As the corn in the fields began to show signs of ripening, the people of Like-a-fishhook village went hunting to get meat for the husking feasts. This meat was usually dried; but if a kill was made late in the season, the meat was sometimes brought in fresh.

When the corn was fully ripened, the owners of a garden went out with baskets, plucked the ears from the stalks and piled them in a heap ready for the husking. The empty stalks were left standing in the field.

A small family sometimes took as many as three days to gather and husk their ripe corn; this was because there were not many persons in the family to do the work.

In a big family, like my fathers, harvesting was more speedily done. We had a large garden, but we never spent more than one day gathering up the corn, which we piled in a heap in the middle of the field.

The next day after the corn was plucked, we gave a husking feast. We took out into the field a great deal of dried meat that my mothers had already cooked in the lodge; or we took the dried meat into the field and boiled it in a kettle near the corn pile. We also boiled corn on a fire near by. The meat and corn were for the feast.
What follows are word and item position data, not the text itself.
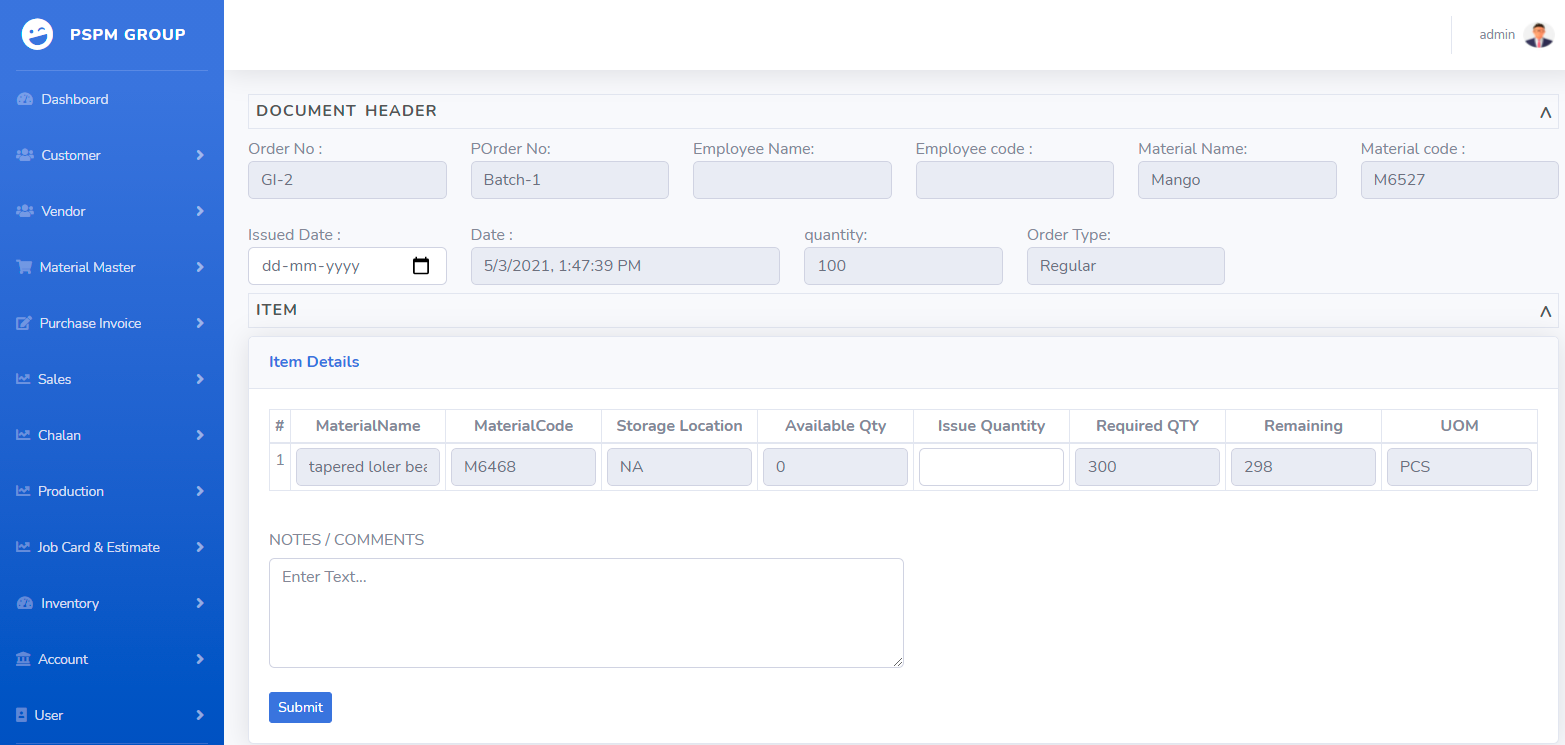Collapse the Item section
The height and width of the screenshot is (745, 1565).
click(1545, 311)
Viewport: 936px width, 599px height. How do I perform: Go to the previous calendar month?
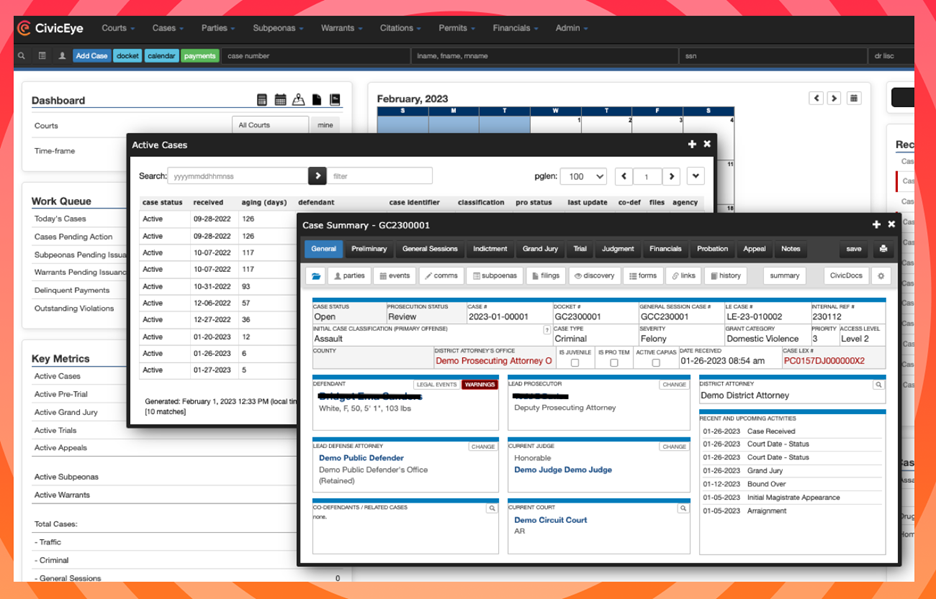click(817, 98)
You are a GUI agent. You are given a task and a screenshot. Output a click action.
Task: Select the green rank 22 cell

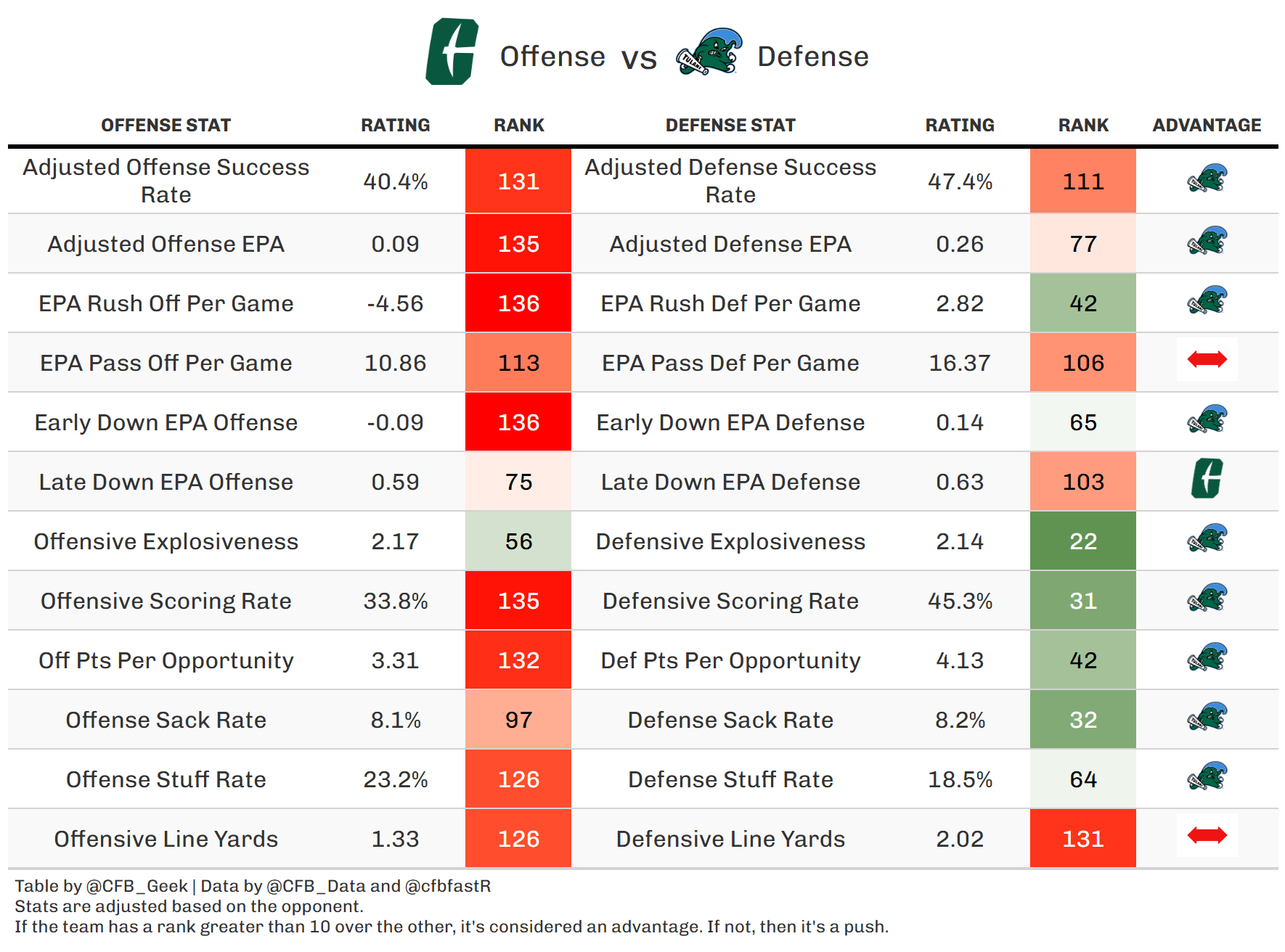[x=1082, y=541]
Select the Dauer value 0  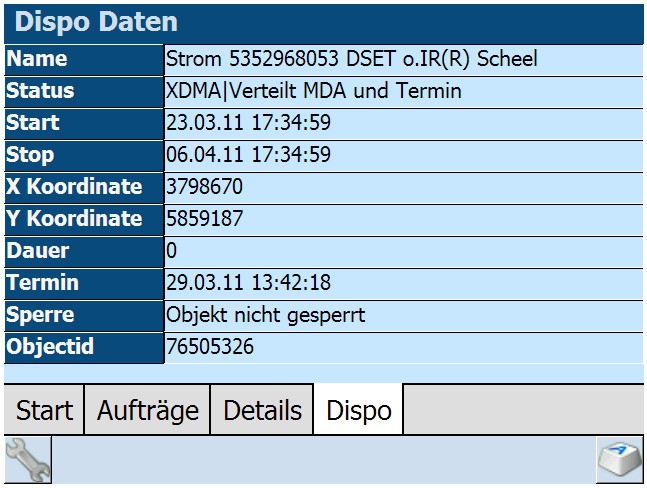(x=171, y=251)
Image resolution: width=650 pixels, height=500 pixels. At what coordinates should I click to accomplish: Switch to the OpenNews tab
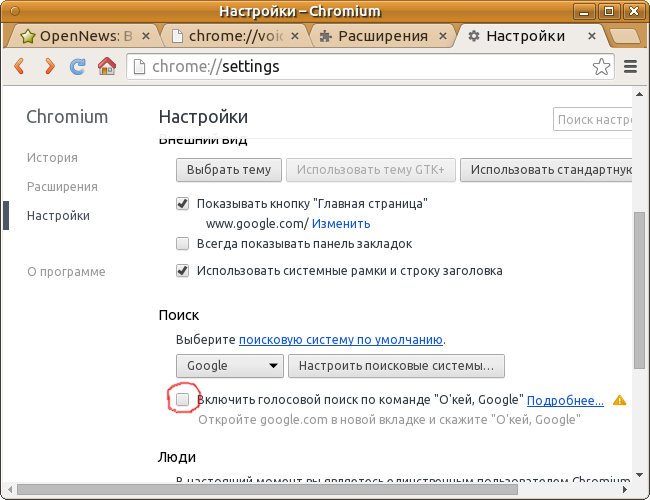[x=80, y=36]
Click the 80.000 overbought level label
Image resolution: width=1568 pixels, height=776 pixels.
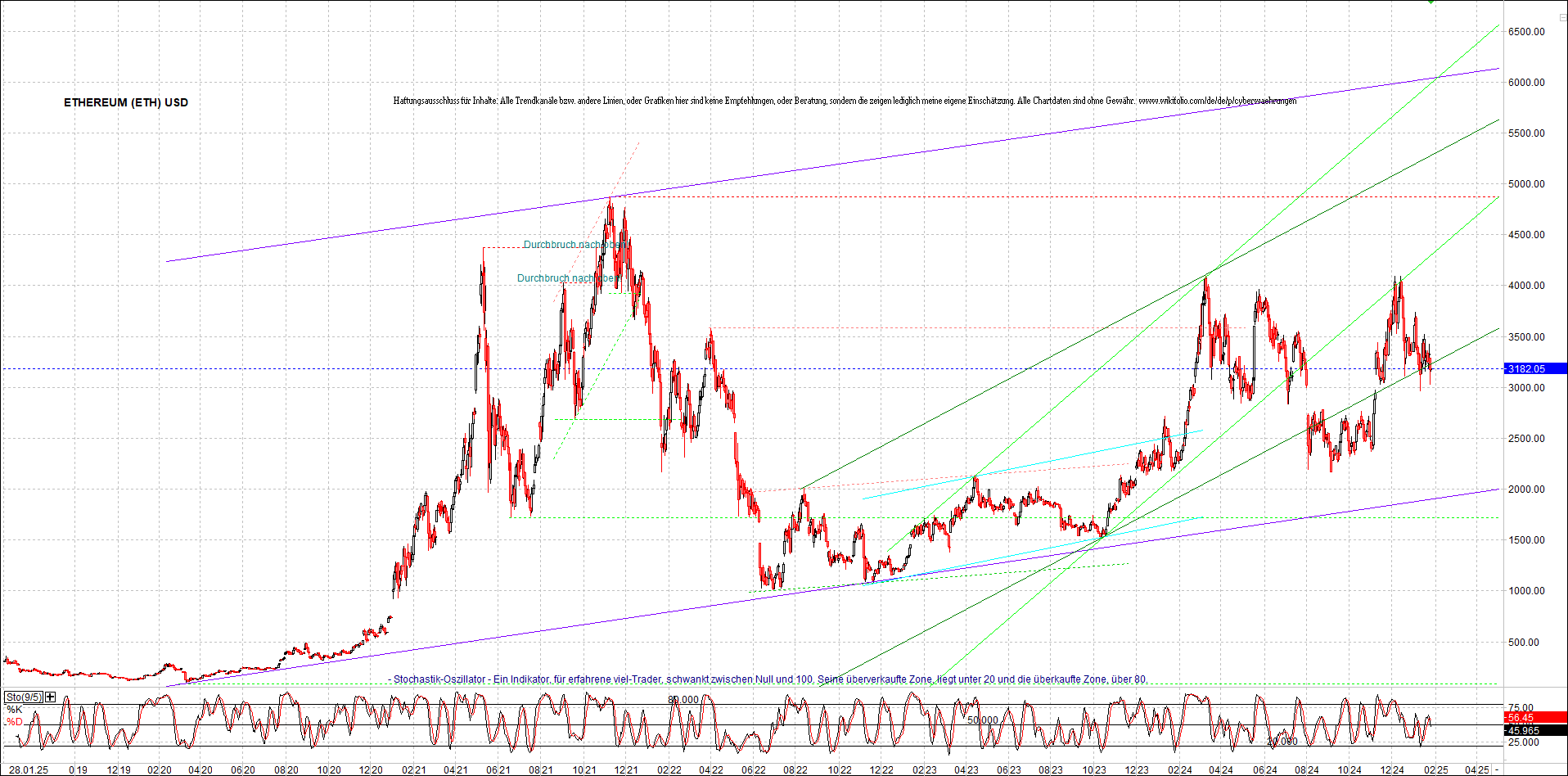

Instead of dried meat, a family sometimes took out a side of fresh buffalo meat and roasted it over a fire, near the corn pile.

Having then arrived at the field, and started a fire for the feast, all of our family who had come out to work sat down and began to husk. Word had been sent beforehand that we were going to give a husking feast, and the invited helpers soon appeared. There was no particular time set for their coming, but we expected them in one of the morning hours.[12]